As to the determination of the
tax base, I would like to express that I agree with the conclusion reached in
the majority opinion that the consumption of self-products is not regulated in
the Law. However, I do not agree with the view that the accrual made in the
present case did not meet the conditions of foreseeability and certainty.
9.
The absence of a sale does not
mean that the tax-generating event will not occur if self-products are
consumed. The occurrence of the tax-generating event is independent of the
issue of determination of the tax base. In a case where the tax-generating event
has occurred, and the taxpayer is certain, claiming that no tax will be
collected in any way just because there is partial uncertainty in the
determination of the tax base, decontextualizes the principles of
foreseeability and certainty. In this context, it must also be examined whether
the method of determining the tax base is foreseeable within the circumstances
of the present case. In the examination to be carried out within this
framework, it is important to consider whether the uncertainty of the tax
concerns the payment of the tax as a whole or the amount of the tax to be paid.
In a situation where the applicant could foresee that it would pay a certain
amount of tax but could not foresee that the relevant amount could be equal to
the administration’s accrual, a judgment finding violation cannot and must not
be issued in a way that would result in no tax being levied on the applicant.
In such a context, what needs to be done is not to lift to accrual altogether
but to conclude that the part leading to uncertainty is uncertain.
10.
Having regard to the relevant
legislation, it is foreseeable for the applicant to pay an electricity and gas
consumption tax if it consumes the electricity or gas that it produces.

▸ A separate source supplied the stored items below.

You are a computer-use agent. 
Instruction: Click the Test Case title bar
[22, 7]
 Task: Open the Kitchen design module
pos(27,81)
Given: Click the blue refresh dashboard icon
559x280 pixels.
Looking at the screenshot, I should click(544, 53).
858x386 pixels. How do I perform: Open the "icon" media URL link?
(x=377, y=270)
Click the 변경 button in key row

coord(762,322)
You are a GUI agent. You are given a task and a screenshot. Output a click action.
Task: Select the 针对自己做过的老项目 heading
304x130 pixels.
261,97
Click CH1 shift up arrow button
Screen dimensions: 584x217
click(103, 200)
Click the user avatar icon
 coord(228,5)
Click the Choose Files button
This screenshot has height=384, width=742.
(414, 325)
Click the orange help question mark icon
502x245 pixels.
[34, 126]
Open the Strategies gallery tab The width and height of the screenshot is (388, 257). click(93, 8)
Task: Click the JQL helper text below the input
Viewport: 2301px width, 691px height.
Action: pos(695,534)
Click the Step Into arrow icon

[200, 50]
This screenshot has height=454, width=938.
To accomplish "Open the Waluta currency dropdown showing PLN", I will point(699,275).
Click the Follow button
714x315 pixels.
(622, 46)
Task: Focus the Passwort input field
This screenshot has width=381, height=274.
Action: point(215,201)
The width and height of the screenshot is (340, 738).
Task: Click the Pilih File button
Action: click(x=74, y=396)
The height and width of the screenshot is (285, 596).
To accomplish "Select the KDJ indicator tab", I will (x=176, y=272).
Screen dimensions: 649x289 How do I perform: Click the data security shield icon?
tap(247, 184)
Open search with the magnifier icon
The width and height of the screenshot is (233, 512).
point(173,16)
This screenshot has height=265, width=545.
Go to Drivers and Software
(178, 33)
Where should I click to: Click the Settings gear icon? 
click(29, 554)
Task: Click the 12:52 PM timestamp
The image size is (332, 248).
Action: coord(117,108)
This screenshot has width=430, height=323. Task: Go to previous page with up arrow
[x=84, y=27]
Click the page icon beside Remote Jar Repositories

However, since there is no sales relationship, it is not clear how to determine
the tax base to which the rate stipulated in the law is to be applied. This
situation leads to uncertainty in terms of the amount of the tax to be paid by
the applicant. However, it must not be overlooked that this uncertainty does
not concern whether the applicant has to pay taxes or not but it concerns the
amount of the tax to be paid by the applicant. In this situation, what needs to
be done is not to conclude that no tax will be levied from the applicant, but
to make an interpretation regarding the determination of the tax base in such a
way that favours the applicant the most.
11.
The Council of State interpreted
the concept of the sales price and reached the conclusion that this
concept amounts to the cost price within the context of the consumption
of self-produced products. It is clear that this interpretation of the Council
of State is in favour of the applicant insofar as the determination of the tax
base is concerned. In this case, the tax accrual made on the basis of cost
price on behalf of the applicant, which could foresee that it would pay
electricity and gas consumption tax, is cannot be defined as unpredictable
within the particular circumstances of the present case.
12.
Moreover, as a rule,
declaration-based taxes are declared by the taxpayer, and in cases where the
laws confer on a responsibility, by the responsible persons. Therefore,
according to the general rule, taxes must be declared by the taxpayer in all
cases unless the law provides for a declaration by a responsible person. There
is no need for an explicit regulation in the legislation for the tax to be
declared by the taxpayer. The need for an explicit provision on the declaration
liability arises in cases where the law provides for tax liability. In this context,
in the case of consumption of the self-products, where there is no liability,
it is acknowledged that the electricity and gas consumption tax must be
declared by the taxpayer, that is, the person or company consuming the
electricity or gas.
13.
Consequently, I depart from the
majority opinion, holding that the base tax and method of payment of the
electricity and gas consumption tax accrued on behalf of the applicant were
foreseeable within the circumstances of the present case.